0

I need help cleaning excel files in R.

These are excel files made by different people, they are supposed to contain the same identical text. My task is to compare the snippets of text and make sure they match (sometimes people type, sometimes people copy paste, it is a mess).

My particular issue is that there is no standard formatting, and some of them have been extracted from a PDF.

To give you an idea, the text might look like this:

File A:

"The monkey must eat:

·Bananas, or

·6 bananas."

File B:

"The monkey must eat:

Bananas, or

5 bananas."

File C:

"The monkey must eat:

·       Bananas, or

·       6 bananas."

So far, I have used a combination of the functions below, but in the end my comparison is still FALSE.

monkeyr$txtcp <- stri_enc_toascii(monkeyr$txtcp)

monkeyr$txtcp <- removeNumbers(monkeyr$txtcp) 
#bad idea as I want to compare the number of bananas

monkeyr$txtcp <- tolower(monkeyr$txtcp)

monkeyr$txtcp <- stripWhitespace(monkeyr$txtcp)

monkeyr$txtcp <- removePunctuation(monkeyr$txtcp)

monkeyr$txtcp <- trimws(monkeyr$txtcp)

monkeyr$txtcp <- stri_replace_all_charclass(monkeyr$txtcp,
 "\t", " ", merge = T)

#This above was specially because I wanted to remove the "tab" in File 3.
#Does not work. This is some sort of "invisible" tab that gets turned into
#a series of ->->-> when saved as csv.

Additional info:

This is how FILE C, looks like after being stripped and opened in excel:

Screenshot of "invisible" tabs, which turn into arrows

Any suggestions to normalize the text somehow?

Caveats: No packages that use Java.

Thanks in advance

EDIT

Example input:

monkeyr <- structure(list(id = c("MON1", "MON2", "MON3"), txtcp = c("The monkey must be fed a combination of:\r\n<U+F0B7>     Bananas, or\r\n<U+F0B7>     6 Bananas.", 
"The monkey must:\r\n·   Be active\r\n·   Be petted\r\n·   Be inactive.", 
"The monkey must:\r\nbe tame\r\njump")), class = c("tbl_df", 
"tbl", "data.frame"), row.names = c(NA, -3L), .Names = c("id", 
"txtcp"))

Expected output:

cleanmonkey <- structure(list(id = c("MON1", "MON2", "MON3"), txtcp = c("the monkey must be fed a combination of bananas or 6 bananas", 
"the monkey must be active be petted be inactive", "the monkey must be tame jump"

> TASKS TO PERFORM:
1. Transcribe the portion of the R text-cleaning thread that begins at the words "monkeyr$txtcp <- removeNumbers(monkeyr$txtcp)" and ends after the words "monkeyr$txtcp <- stripWhitespace(monkeyr$txtcp)".
2. Write the next part of the R text-cleaning thread, picking up at the point where its last line ends.
The lines that come next are drawn from a separate source.

> LISTING:
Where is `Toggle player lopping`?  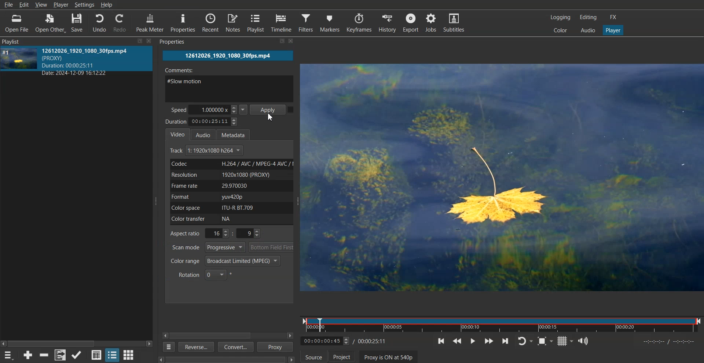
Toggle player lopping is located at coordinates (525, 341).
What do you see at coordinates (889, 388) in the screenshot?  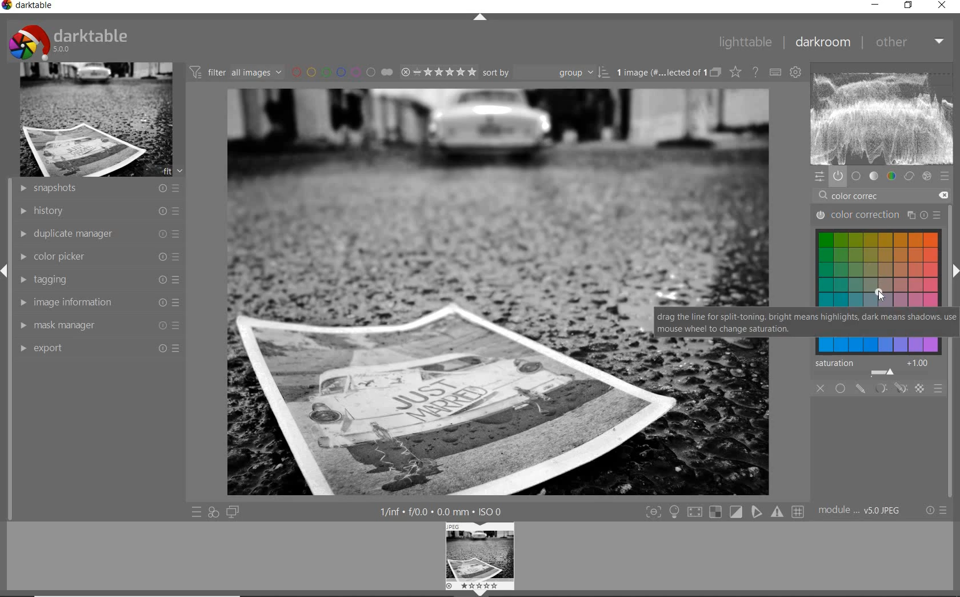 I see `masking options` at bounding box center [889, 388].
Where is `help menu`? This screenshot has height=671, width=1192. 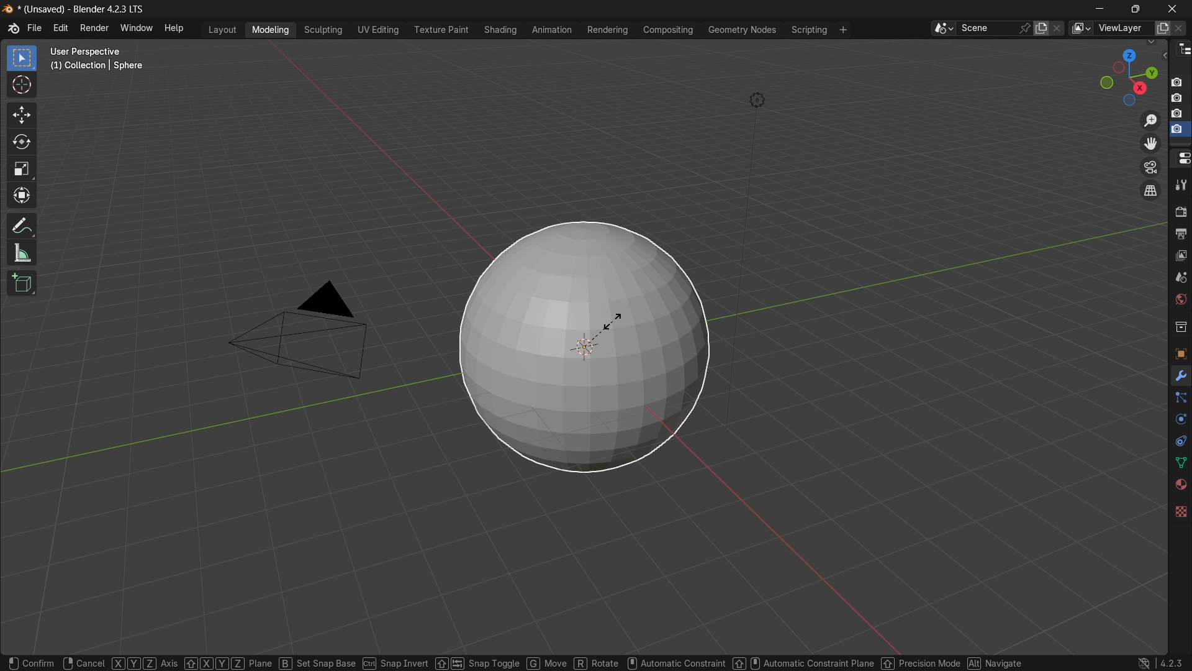
help menu is located at coordinates (176, 30).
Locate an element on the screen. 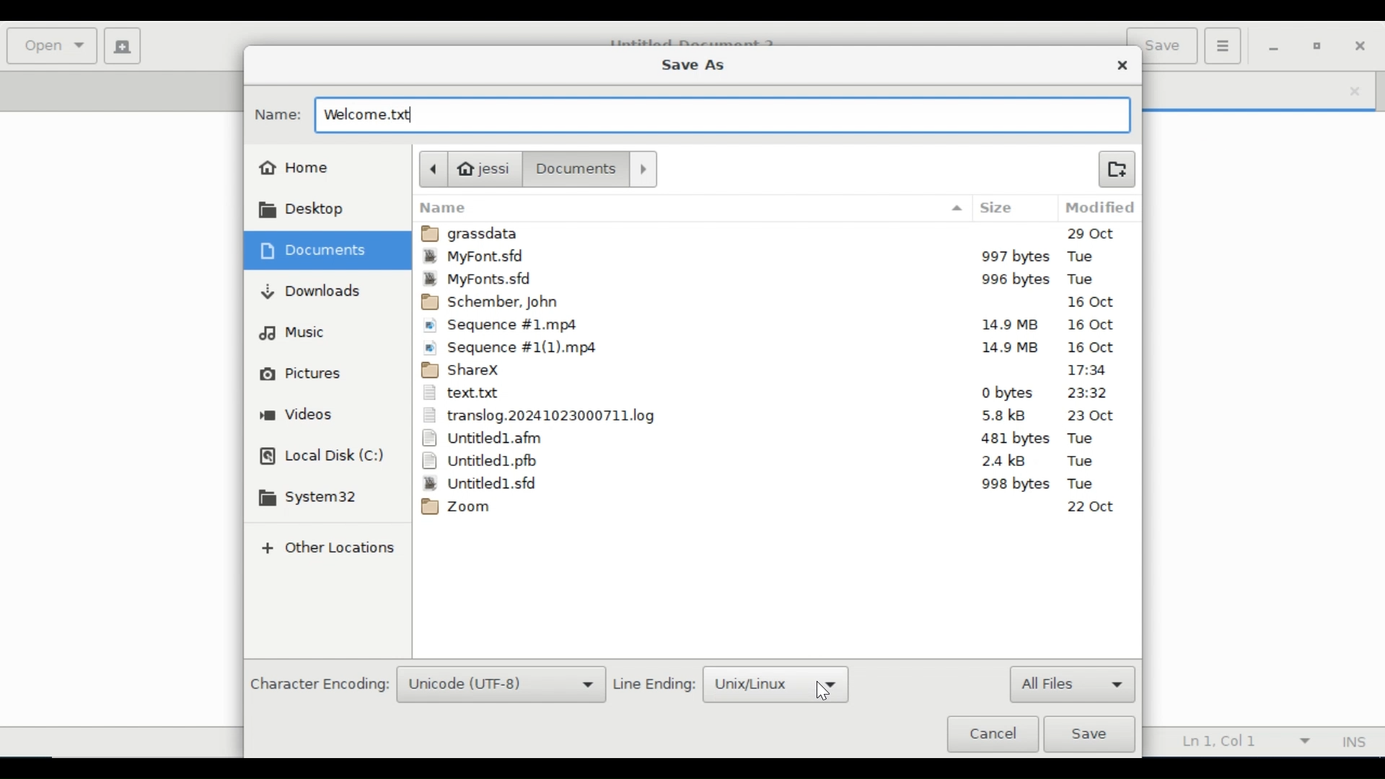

> ANSWERS PROVIDED:
1.
monkeyr$txtcp <- removeNumbers(monkeyr$txtcp) 
#bad idea as I want to compare the number of bananas

monkeyr$txtcp <- tolower(monkeyr$txtcp)

monkeyr$txtcp <- stripWhitespace(monkeyr$txtcp)

2.
)), .Names = c("id", "txtcp"), class = c("tbl_df", "tbl", "data.frame"
), row.names = c(NA, -3L))
  • Please add reproducible example and expected output – Sotos Dec 20 '16 at 09:09
  • Hi Sotos, thanks for your comment. How do I make a reproducible example without linking a copy of the excel workbook? The characters that show on excel, seem to be invisible, in R and in notepad++. Can I link a file somehow? – dra.explota Dec 20 '16 at 09:33
  • [see this Q&A](http://stackoverflow.com/questions/5963269) – Jaap Dec 20 '16 at 09:37
  • Have a look [at this link](http://stackoverflow.com/questions/5963269/how-to-make-a-great-r-reproducible-example) – Sotos Dec 20 '16 at 09:37

1 Answers1

1

Nothing elegant, but how about this. The code replaces the non-ASCII elements, then the "\r's" and "\n's" and finally cleans up extra spaces.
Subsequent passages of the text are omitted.